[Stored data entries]
BEGIN

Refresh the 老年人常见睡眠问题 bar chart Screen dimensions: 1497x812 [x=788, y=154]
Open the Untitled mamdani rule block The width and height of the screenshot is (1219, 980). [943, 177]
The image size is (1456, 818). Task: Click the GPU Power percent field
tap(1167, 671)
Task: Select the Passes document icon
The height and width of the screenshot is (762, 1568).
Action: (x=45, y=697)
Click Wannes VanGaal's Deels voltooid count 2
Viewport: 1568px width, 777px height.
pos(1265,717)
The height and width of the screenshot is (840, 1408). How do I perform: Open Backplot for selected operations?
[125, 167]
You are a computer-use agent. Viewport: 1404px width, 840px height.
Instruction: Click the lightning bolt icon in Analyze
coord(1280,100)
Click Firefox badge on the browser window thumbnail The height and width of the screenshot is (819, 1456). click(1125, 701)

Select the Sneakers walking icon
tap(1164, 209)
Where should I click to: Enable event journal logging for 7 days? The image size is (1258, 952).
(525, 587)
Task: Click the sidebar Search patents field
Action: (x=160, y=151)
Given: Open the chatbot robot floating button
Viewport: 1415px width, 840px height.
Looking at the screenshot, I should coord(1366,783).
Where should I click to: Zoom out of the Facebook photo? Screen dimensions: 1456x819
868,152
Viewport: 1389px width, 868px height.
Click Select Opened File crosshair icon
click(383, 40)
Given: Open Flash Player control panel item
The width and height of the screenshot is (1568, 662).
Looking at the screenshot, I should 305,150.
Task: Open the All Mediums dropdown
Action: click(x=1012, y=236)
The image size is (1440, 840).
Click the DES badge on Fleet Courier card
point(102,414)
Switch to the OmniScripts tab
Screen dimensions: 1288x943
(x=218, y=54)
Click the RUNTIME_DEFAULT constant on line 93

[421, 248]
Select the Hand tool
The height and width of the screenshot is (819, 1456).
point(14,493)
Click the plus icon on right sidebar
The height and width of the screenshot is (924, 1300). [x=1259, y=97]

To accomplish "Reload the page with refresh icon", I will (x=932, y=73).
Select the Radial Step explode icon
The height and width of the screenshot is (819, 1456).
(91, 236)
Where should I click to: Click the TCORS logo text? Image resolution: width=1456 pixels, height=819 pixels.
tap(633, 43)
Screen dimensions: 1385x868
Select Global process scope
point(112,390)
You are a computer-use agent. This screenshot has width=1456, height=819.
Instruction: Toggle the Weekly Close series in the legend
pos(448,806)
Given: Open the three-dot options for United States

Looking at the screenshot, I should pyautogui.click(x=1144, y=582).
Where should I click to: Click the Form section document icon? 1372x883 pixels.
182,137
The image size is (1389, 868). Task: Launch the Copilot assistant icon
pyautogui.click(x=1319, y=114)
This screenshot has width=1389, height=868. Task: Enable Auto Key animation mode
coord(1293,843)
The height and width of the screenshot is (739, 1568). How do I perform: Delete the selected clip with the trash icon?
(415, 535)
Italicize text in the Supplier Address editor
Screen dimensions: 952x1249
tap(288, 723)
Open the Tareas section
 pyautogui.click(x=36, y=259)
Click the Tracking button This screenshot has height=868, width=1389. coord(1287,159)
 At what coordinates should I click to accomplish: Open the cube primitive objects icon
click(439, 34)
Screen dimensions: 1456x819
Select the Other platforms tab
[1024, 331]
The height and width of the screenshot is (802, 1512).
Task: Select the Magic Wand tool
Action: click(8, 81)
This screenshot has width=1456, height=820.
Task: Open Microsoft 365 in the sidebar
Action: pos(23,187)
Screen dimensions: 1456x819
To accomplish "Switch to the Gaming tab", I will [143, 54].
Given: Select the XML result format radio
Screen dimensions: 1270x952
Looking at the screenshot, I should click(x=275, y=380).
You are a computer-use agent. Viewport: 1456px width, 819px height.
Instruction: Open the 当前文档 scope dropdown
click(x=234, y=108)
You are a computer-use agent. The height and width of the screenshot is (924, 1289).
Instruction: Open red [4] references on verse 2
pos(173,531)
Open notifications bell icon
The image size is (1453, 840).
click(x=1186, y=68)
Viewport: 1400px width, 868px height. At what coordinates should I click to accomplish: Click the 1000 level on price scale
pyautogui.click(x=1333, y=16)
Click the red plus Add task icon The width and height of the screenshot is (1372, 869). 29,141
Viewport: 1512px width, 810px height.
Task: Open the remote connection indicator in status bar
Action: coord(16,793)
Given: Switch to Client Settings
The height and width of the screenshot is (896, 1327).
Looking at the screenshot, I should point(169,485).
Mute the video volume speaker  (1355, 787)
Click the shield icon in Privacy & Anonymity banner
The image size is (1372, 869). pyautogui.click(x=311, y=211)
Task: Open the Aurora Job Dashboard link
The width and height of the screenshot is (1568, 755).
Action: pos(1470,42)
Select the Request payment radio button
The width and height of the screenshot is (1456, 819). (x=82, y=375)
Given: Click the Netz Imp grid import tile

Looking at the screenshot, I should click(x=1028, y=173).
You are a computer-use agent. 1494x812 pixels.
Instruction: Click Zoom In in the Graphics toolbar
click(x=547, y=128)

END

WORK TO COMPLETE: Using the data above, repeat every line exactly.

ANSWER BOX:
Refresh the 老年人常见睡眠问题 bar chart Screen dimensions: 1497x812 [x=788, y=154]
Open the Untitled mamdani rule block The width and height of the screenshot is (1219, 980). [943, 177]
The image size is (1456, 818). Task: Click the GPU Power percent field
tap(1167, 671)
Task: Select the Passes document icon
The height and width of the screenshot is (762, 1568).
Action: (x=45, y=697)
Click Wannes VanGaal's Deels voltooid count 2
Viewport: 1568px width, 777px height.
pos(1265,717)
The height and width of the screenshot is (840, 1408). How do I perform: Open Backplot for selected operations?
[125, 167]
You are a computer-use agent. Viewport: 1404px width, 840px height.
Instruction: Click the lightning bolt icon in Analyze
coord(1280,100)
Click Firefox badge on the browser window thumbnail The height and width of the screenshot is (819, 1456). click(1125, 701)

Select the Sneakers walking icon
tap(1164, 209)
Where should I click to: Enable event journal logging for 7 days? The image size is (1258, 952).
(525, 587)
Task: Click the sidebar Search patents field
Action: (x=160, y=151)
Given: Open the chatbot robot floating button
Viewport: 1415px width, 840px height.
Looking at the screenshot, I should coord(1366,783).
Where should I click to: Zoom out of the Facebook photo? Screen dimensions: 1456x819
868,152
Viewport: 1389px width, 868px height.
Click Select Opened File crosshair icon
click(383, 40)
Given: Open Flash Player control panel item
The width and height of the screenshot is (1568, 662).
Looking at the screenshot, I should 305,150.
Task: Open the All Mediums dropdown
Action: click(x=1012, y=236)
The image size is (1440, 840).
Click the DES badge on Fleet Courier card
point(102,414)
Switch to the OmniScripts tab
Screen dimensions: 1288x943
(x=218, y=54)
Click the RUNTIME_DEFAULT constant on line 93

[421, 248]
Select the Hand tool
The height and width of the screenshot is (819, 1456).
point(14,493)
Click the plus icon on right sidebar
The height and width of the screenshot is (924, 1300). [x=1259, y=97]

To accomplish "Reload the page with refresh icon", I will (x=932, y=73).
Select the Radial Step explode icon
The height and width of the screenshot is (819, 1456).
(91, 236)
Where should I click to: Click the TCORS logo text? Image resolution: width=1456 pixels, height=819 pixels.
tap(633, 43)
Screen dimensions: 1385x868
Select Global process scope
point(112,390)
You are a computer-use agent. This screenshot has width=1456, height=819.
Instruction: Toggle the Weekly Close series in the legend
pos(448,806)
Given: Open the three-dot options for United States

Looking at the screenshot, I should pyautogui.click(x=1144, y=582).
Where should I click to: Click the Form section document icon? 1372x883 pixels.
182,137
The image size is (1389, 868). Task: Launch the Copilot assistant icon
pyautogui.click(x=1319, y=114)
This screenshot has width=1389, height=868. Task: Enable Auto Key animation mode
coord(1293,843)
The height and width of the screenshot is (739, 1568). How do I perform: Delete the selected clip with the trash icon?
(415, 535)
Italicize text in the Supplier Address editor
Screen dimensions: 952x1249
tap(288, 723)
Open the Tareas section
 pyautogui.click(x=36, y=259)
Click the Tracking button This screenshot has height=868, width=1389. coord(1287,159)
 At what coordinates should I click to accomplish: Open the cube primitive objects icon
click(439, 34)
Screen dimensions: 1456x819
Select the Other platforms tab
[1024, 331]
The height and width of the screenshot is (802, 1512).
Task: Select the Magic Wand tool
Action: click(8, 81)
This screenshot has width=1456, height=820.
Task: Open Microsoft 365 in the sidebar
Action: pos(23,187)
Screen dimensions: 1456x819
To accomplish "Switch to the Gaming tab", I will [143, 54].
Given: Select the XML result format radio
Screen dimensions: 1270x952
Looking at the screenshot, I should click(x=275, y=380).
You are a computer-use agent. Viewport: 1456px width, 819px height.
Instruction: Open the 当前文档 scope dropdown
click(x=234, y=108)
You are a computer-use agent. The height and width of the screenshot is (924, 1289).
Instruction: Open red [4] references on verse 2
pos(173,531)
Open notifications bell icon
The image size is (1453, 840).
click(x=1186, y=68)
Viewport: 1400px width, 868px height. At what coordinates should I click to accomplish: Click the 1000 level on price scale
pyautogui.click(x=1333, y=16)
Click the red plus Add task icon The width and height of the screenshot is (1372, 869). 29,141
Viewport: 1512px width, 810px height.
Task: Open the remote connection indicator in status bar
Action: coord(16,793)
Given: Switch to Client Settings
The height and width of the screenshot is (896, 1327).
Looking at the screenshot, I should point(169,485).
Mute the video volume speaker  (1355, 787)
Click the shield icon in Privacy & Anonymity banner
The image size is (1372, 869). pyautogui.click(x=311, y=211)
Task: Open the Aurora Job Dashboard link
The width and height of the screenshot is (1568, 755).
Action: pos(1470,42)
Select the Request payment radio button
The width and height of the screenshot is (1456, 819). (x=82, y=375)
Given: Click the Netz Imp grid import tile

Looking at the screenshot, I should click(x=1028, y=173).
You are a computer-use agent. 1494x812 pixels.
Instruction: Click Zoom In in the Graphics toolbar
click(x=547, y=128)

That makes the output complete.